The more recent woman who came out was able to share extensive message correspondence with Tate, including voice memos in which Tate recounts the moments in which he raped her. These recordings show Tate saying unthinkable, vulgar things, and even at one point admitting to raping her.
After these women came forward in 2015, it took four years for Hertfordshire police to pass the case to prosecutors, or Crown Prosecution Service (CPS), who would then decline to prosecute in 2019 as they believed that there was “no realistic prospect of a conviction.”
These women have gone from dealing with the mental toll of rape, to finding out that he would not be prosecuted, to seeing him turn into one of the most famous people on the planet.
Sadly, this is the reality of many rape victims. Instead of supporting these people through tough, unimaginable times, we find every excuse in the book to dismiss women’s claims.
Arguments to the validity of these cases tend to come from patriarchal, misogynistic standards surrounding rape culture. This leads to common misconception that things such as having previous consensual sex with someone, the time it takes to report a crime, and promiscuity of a person are valid reasons to doubt someone’s claims.
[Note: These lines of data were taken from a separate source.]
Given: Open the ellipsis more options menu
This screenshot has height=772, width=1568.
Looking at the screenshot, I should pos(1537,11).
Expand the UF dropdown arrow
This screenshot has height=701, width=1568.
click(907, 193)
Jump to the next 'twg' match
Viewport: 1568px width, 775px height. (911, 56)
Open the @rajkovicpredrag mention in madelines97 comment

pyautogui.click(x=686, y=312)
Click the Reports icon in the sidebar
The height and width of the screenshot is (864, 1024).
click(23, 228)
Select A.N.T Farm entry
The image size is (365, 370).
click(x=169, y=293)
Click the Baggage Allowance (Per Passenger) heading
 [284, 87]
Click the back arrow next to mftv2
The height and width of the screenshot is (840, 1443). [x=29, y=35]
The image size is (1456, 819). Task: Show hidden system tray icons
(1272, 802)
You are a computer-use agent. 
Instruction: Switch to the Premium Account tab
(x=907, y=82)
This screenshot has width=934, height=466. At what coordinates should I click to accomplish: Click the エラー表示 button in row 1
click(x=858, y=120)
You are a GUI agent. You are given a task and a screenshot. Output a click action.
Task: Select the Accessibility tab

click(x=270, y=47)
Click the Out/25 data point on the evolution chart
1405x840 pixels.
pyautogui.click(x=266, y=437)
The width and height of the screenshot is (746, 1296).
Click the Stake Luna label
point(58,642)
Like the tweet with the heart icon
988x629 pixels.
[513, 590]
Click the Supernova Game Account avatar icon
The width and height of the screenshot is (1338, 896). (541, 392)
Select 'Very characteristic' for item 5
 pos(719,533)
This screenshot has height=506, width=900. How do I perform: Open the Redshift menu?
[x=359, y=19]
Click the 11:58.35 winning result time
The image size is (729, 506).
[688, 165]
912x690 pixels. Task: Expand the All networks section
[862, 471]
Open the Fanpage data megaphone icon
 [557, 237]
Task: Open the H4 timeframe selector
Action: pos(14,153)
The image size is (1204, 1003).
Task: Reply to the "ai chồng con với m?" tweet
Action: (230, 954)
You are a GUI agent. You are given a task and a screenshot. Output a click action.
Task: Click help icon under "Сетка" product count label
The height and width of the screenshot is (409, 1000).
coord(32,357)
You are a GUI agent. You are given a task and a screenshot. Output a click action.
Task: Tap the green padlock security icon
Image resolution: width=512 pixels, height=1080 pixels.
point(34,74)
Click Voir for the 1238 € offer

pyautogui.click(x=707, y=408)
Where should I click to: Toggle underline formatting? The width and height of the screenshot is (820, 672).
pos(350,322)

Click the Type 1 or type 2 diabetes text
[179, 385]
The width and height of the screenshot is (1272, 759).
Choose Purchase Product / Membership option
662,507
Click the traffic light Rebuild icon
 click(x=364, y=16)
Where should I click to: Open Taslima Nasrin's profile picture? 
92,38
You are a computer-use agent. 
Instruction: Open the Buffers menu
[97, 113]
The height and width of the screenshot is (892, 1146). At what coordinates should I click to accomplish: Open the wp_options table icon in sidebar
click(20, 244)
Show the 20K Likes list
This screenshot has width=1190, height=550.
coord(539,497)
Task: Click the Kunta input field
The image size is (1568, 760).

Approximately 1 in 5 women and 1 in 71 men will be raped at some point in their lives. 1 in 10 women will be raped by an intimate partner in their lifetime as well as 81% reported having some kind of long term impact from the rape on their lives. Rape is the most underreported crime with only 63% of cases being reported and false claims are only as small as 2-10% of all reported cases.
Even in a post-MeToo world, we are still fighting for these survivors to have any form of justice or closure. People still have a preconceived bias to doubt stories of assault even when in reality, the likelihood of them lying is inconceivably low.
Rapists like Andrew Tate need to face the consequences of their actions, and trying to invalidate his accusers is what has allowed him to walk free for so long and reoffend.
His current charges have nothing to do with the victims that have been previously mentioned here, but rather an entirely new set of victims. If his previous accusations had been taken seriously, fewer people would have been able to be hurt and have their lives forever altered.
So next time you find yourself doubting an assault victim, take a step back and think about what you are doing. Empathy and fighting for justice for these victims, instead of trying to rip their cases apart, is the only way forward to stoping rape culture globally. Andrew Tate is not an exception.